Sunday, April 24, 2011

Investment Focus: HCL Technologies - Buy



Investors with a two-year horizon can buy the shares of HCL Technologies in the light of the improvement in its operating metrics, continuous reduction in forex losses, and the revival in its BPO business.

At Rs 518, the stock trades at 17 times its likely per share earnings for FY12. This is at a discount to its peers. Investors may consider accumulating it on declines.

Forex losses that ate into profits earlier have steadily been on the decline with the recent quarter witnessing just over Rs 11-crore erosion. Even for the whole year, losses are likely to be only a fifth of earlier levels. In 2008-09 and 2009-10, HCL had to contend with forex losses of Rs 529 crore and Rs 475 crore, due to hedges taken earlier.

HCL has been ahead of its peers in terms of revenue growth and over the last three-four quarters has been optimising costs. It is set to grow its profits too at a healthy clip. This is to be done through levers such as utilisation, increasing offshore component and focusing on higher yielding fixed-price contracts. While volume (man-months billed) growth has been robust at over 5 per cent for the past several quarters, realisations too have improved recently.

The company's service-mix too is changing in favour of higher-billed services. Infrastructure services (23.4 per cent of revenues), where the company is well ahead of peers, and thanks to the Axon acquisition, enterprise application services (21.4 percent) have increased contribution, which is likely to show up on the margin front as well.

HCL has also managed to cross-sell or up-sell to Axon's clients, its other bouquet of services, which additionally allows the company to optimise selling expenses.

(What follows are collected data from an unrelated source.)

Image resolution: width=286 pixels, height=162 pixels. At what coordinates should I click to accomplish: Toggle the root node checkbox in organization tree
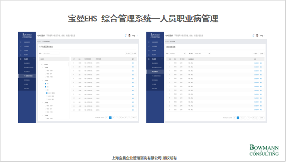(43, 64)
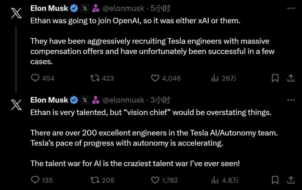Click @elonmusk handle in second tweet
Image resolution: width=302 pixels, height=190 pixels.
point(123,100)
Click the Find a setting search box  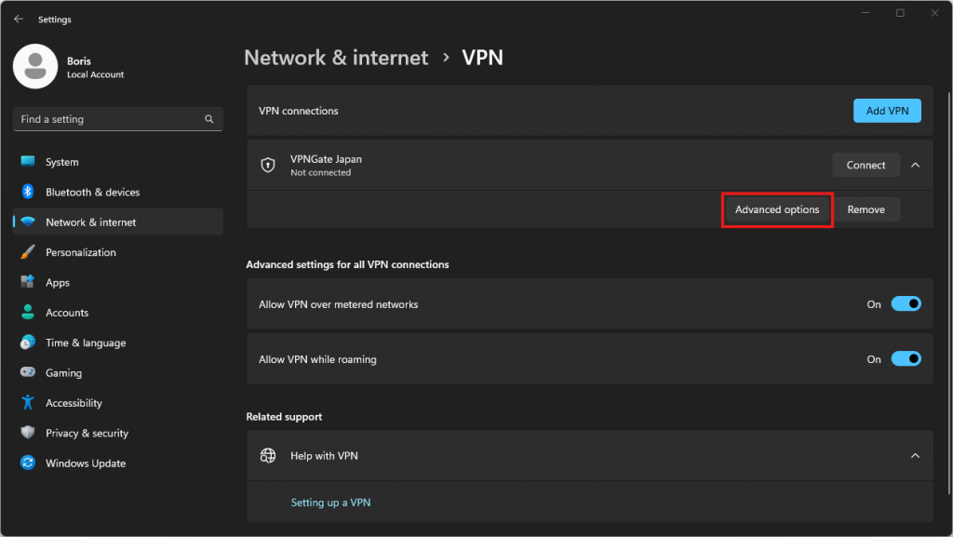(107, 119)
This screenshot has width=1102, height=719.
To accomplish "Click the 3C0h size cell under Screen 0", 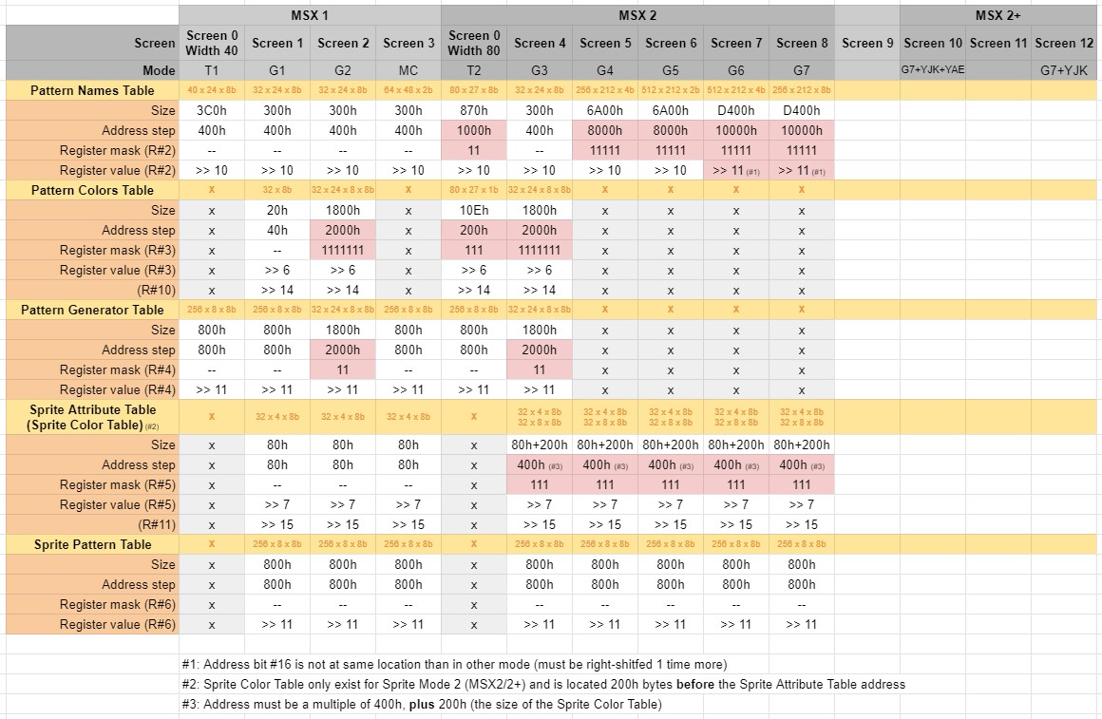I will pyautogui.click(x=212, y=110).
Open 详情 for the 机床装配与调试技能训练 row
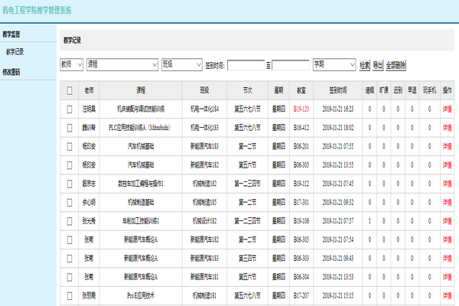The width and height of the screenshot is (459, 306). [448, 109]
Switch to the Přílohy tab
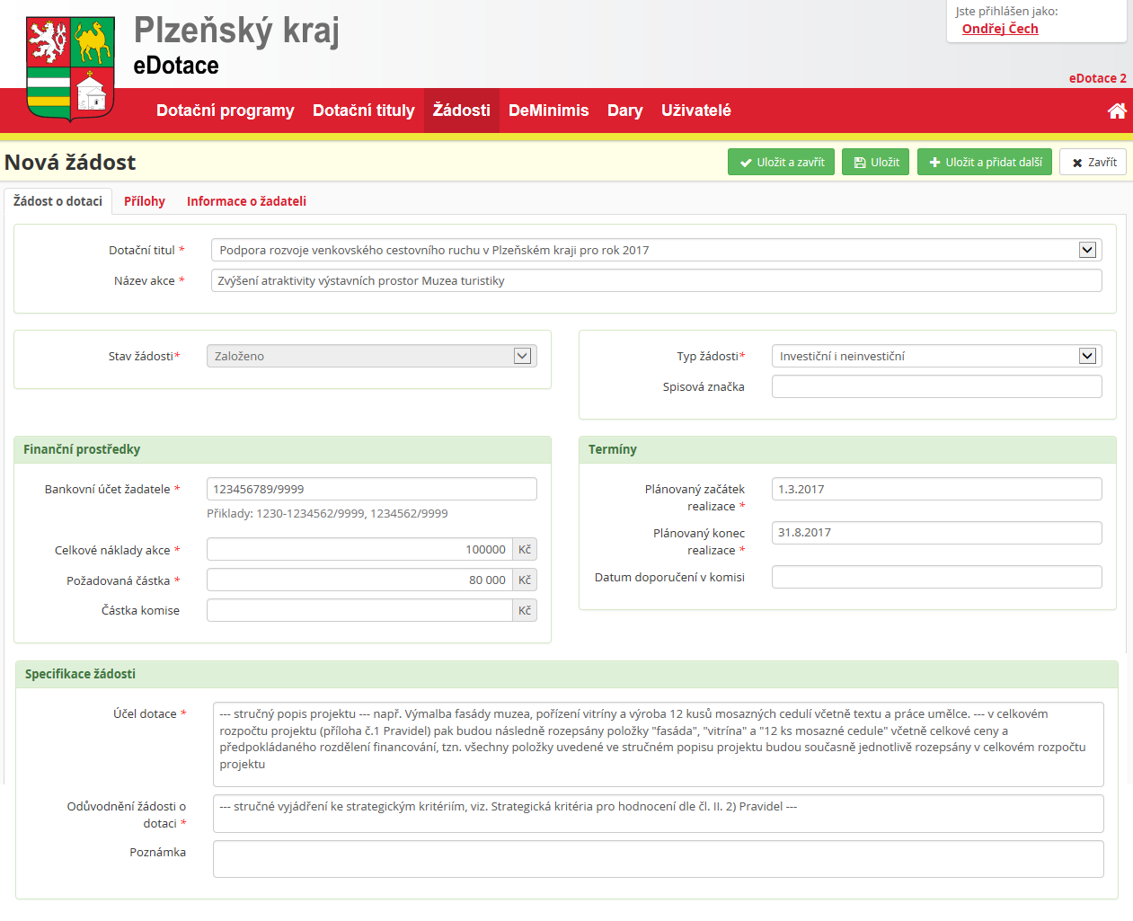Viewport: 1133px width, 921px height. pos(145,201)
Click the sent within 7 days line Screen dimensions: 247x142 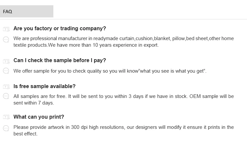point(34,103)
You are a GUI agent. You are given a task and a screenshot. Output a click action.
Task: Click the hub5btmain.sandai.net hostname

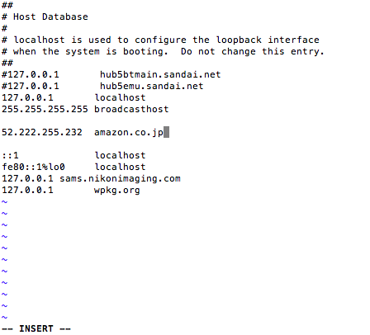(x=160, y=74)
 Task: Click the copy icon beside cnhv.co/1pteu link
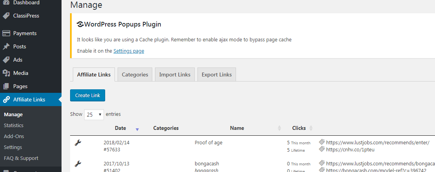[x=322, y=149]
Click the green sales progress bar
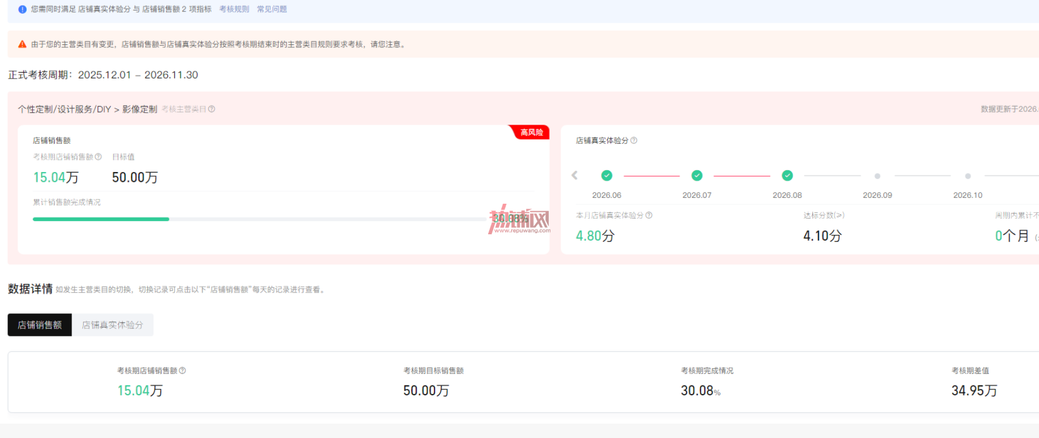1039x438 pixels. [101, 219]
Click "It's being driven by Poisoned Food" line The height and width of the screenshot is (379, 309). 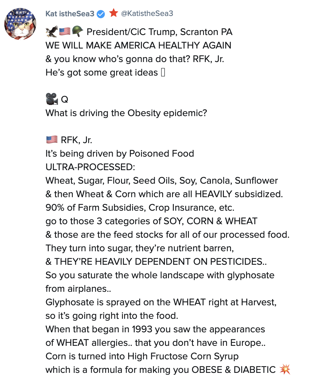(120, 154)
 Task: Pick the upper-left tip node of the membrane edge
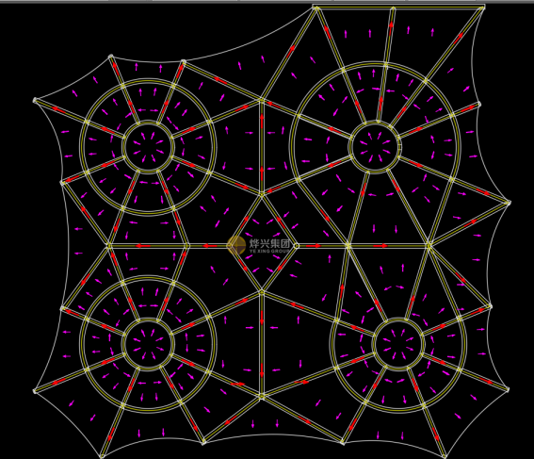[35, 101]

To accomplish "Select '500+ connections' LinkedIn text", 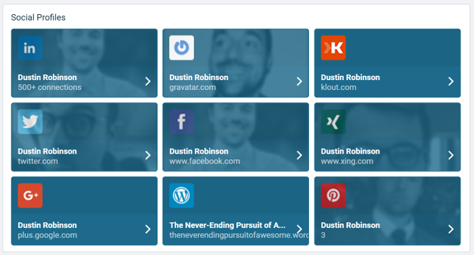I will tap(50, 87).
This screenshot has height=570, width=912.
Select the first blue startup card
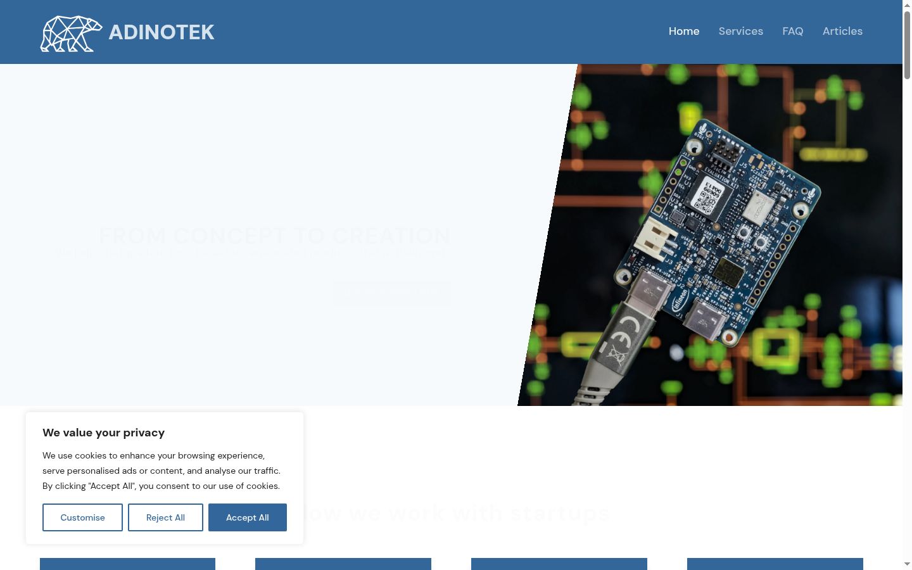tap(127, 564)
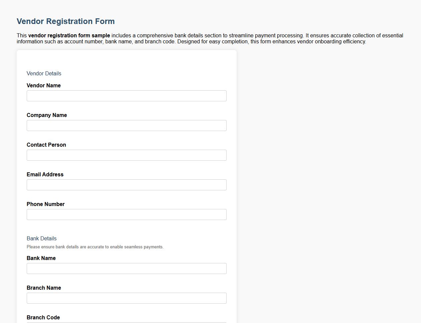Click the Contact Person input field

pyautogui.click(x=126, y=155)
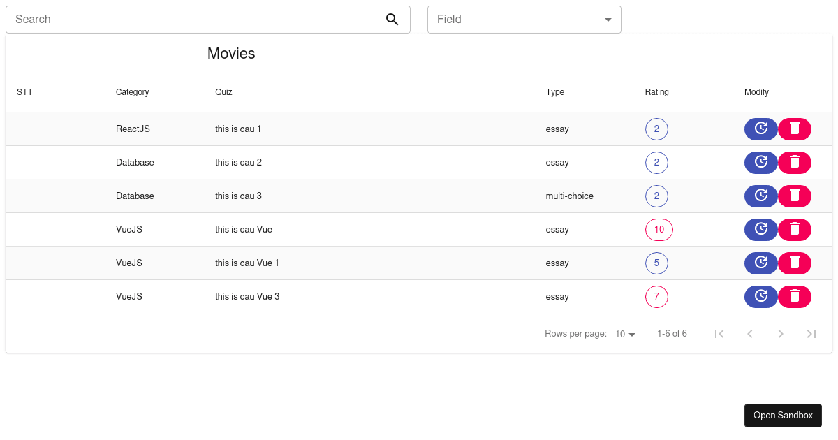The width and height of the screenshot is (838, 440).
Task: Click the edit icon for 'this is cau Vue 3'
Action: tap(761, 296)
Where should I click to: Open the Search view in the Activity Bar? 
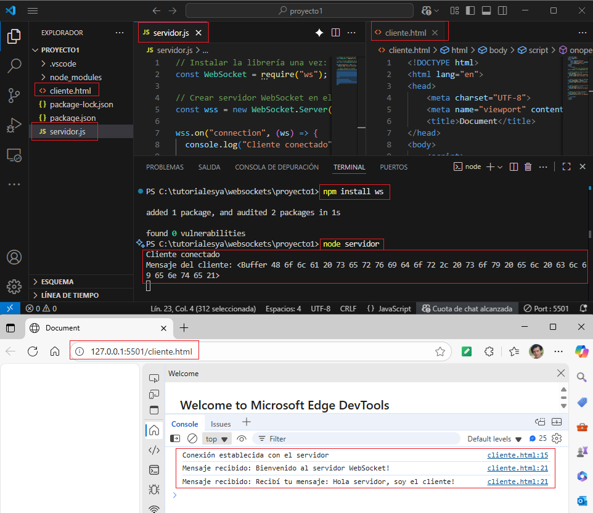pos(14,66)
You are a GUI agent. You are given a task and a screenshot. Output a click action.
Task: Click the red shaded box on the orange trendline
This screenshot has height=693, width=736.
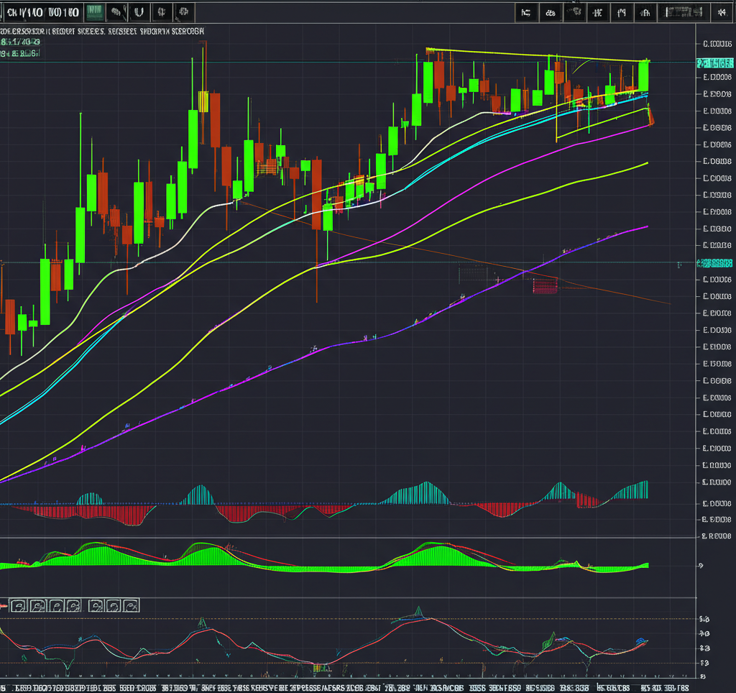(545, 286)
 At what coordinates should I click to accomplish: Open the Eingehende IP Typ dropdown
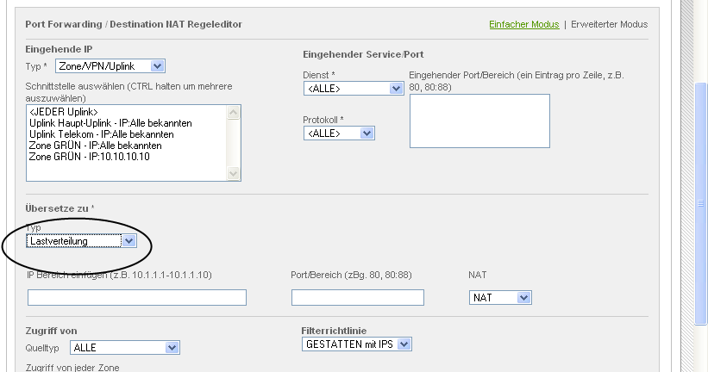tap(110, 65)

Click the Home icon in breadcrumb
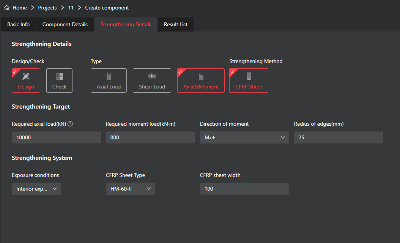7,8
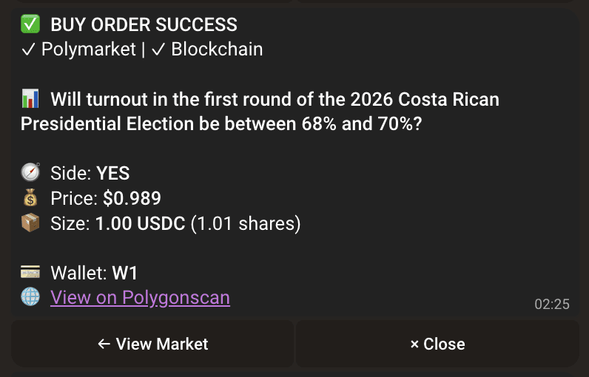Click the compass icon beside Side

coord(30,174)
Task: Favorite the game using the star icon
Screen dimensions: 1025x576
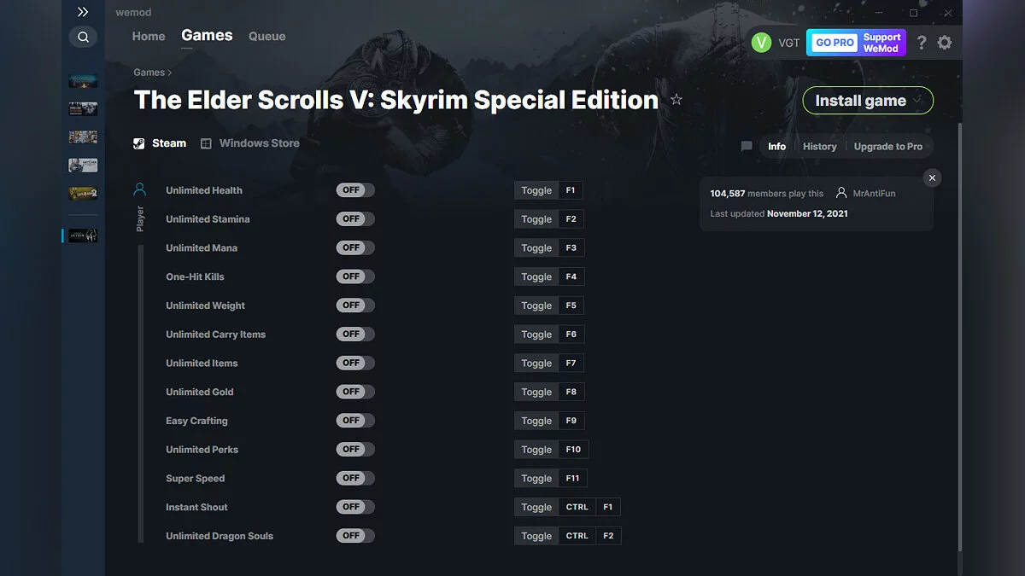Action: coord(676,100)
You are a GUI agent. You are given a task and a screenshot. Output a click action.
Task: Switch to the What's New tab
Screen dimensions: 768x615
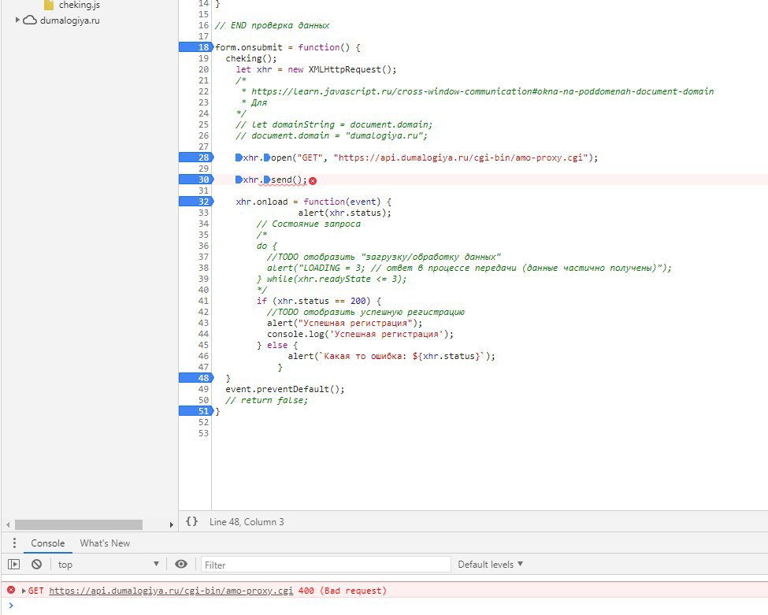[105, 543]
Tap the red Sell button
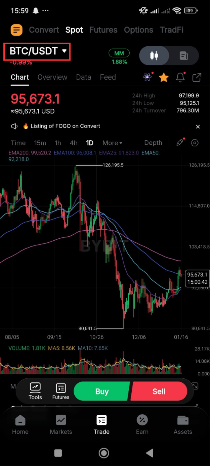Viewport: 210px width, 466px height. click(x=159, y=391)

In terms of segments of operations too, HCL has increased its focus on the BFSI segment. From accounting for less than a quarter of revenues, it now contributes 26.2 percent to the overall pie. It has also grown its manufacturing vertical at a healthy pace, though telecom continues to be anaemic (as with most IT peers). Client addition continues to be robust with 39 clients added over the last one year in the $10-50 million category. With attrition levels at 17 per cent, wage hikes may have to be ahead of peers such as TCS that have announced 12-14 per cent increase. This could have some impact on margins.